What is the Hyperactivity Syndrome?
Those children who are impulsive, absent-minded and hyperactive are frequently sent to the pediatrician for evaluation and treatment.
Attention deficit and hyperactivity disorders are chronic behaviour disorders of neurological origin which can interfere with an individual’s capacity to inhibit the conduct (impulsiveness), to interfere with the efficient functioning in activities with a specific target (lack of attention), toalter the level of activity (hyperactivity) in a way proper to the maturity status.
How is the diagnosis made?
Many times teachers are the ones who call the attention over the child’s behaviour, though this pathology shows itself in all the fields where the child interacts.
We should be alert if :
A child does not manage to pay attention to details or makes mistakes due to lack of care when doing homework, housework or other work.
1- He does not seem to listen when he is spoken to directly.
2- Unimportant stimuli distract him.
3- He moves the hands or feet constantly or he moves in his seat.

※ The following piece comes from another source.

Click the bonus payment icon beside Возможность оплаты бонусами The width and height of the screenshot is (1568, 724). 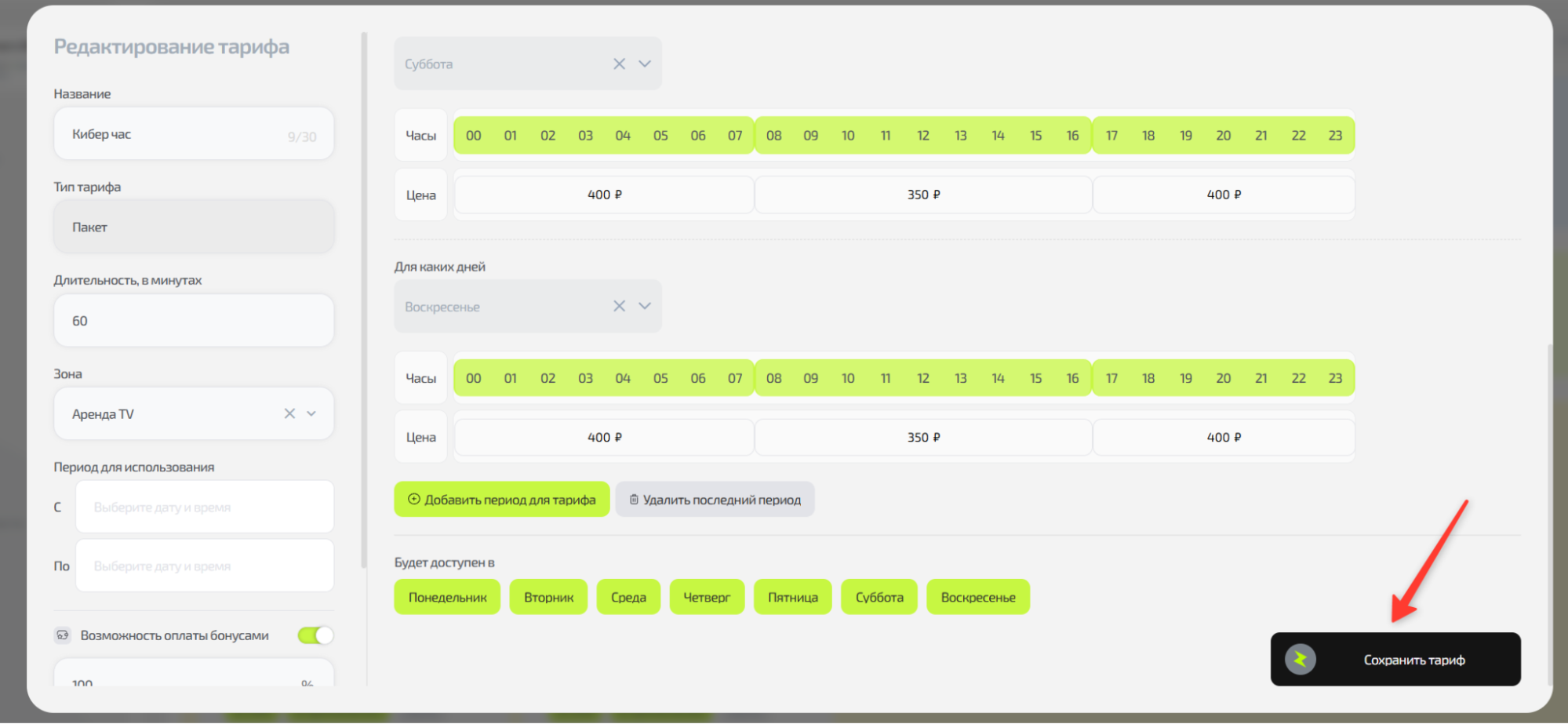63,635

4- He leaves his seat in the classroom or in other situations when he is expected to remain seated.
5- He talks excessively.
6- He has difficulty in waiting a turn.
7- He interrupts other’s conversations or games.
8- He finds it difficult to get on well with other children.
9- He has difficulties at school.
These are some of the items that must be taken into account to evaluate children which are suspected to have the disorder (ADHD).
The symptoms must be sustained in time and must have a duration of over 6 months.
It is important to point out that there is a variety of entities and stressful situations which appear with bad concentration, disturbance of conduct or problems at school so a differential diagnosis must be made; there are also other medical disorders and maturity differences.
What is the treatment?
To treat this pathology we should do a multidisciplinary task involving the child, the parents, the doctor, the school staff, psychologists.
We must establish a therapeutical alliance in order to modify conducts.
Only in severe cases in which this alliance is not enough to lessen the symptoms do we have the possibility to treat the patient with stimulants like Methylphenidate with which good results have been achieved.
What is the forecast?
Between 30 and 70% of the children continue being symptomatic during adulthood. The medication is still effective in the case of adults but the response rate may be smaller.
1-Not any child having “problems” at school suffers from the Attention Deficit and Hyperactivity Syndrome.
2-The diagnosis must be made with exclusion of other pathologies.
3-The treatment must be multidisciplinary and it is based on the modification of conducts.
4-The treatment based on medication is effective may cause collateral effects.
Pediatrics in Review, Vol.20, Nº3; May 1999.
Barkley R.A. Attention Deficit Hyperactivity Disorders. Sci am, 1998, 66-71.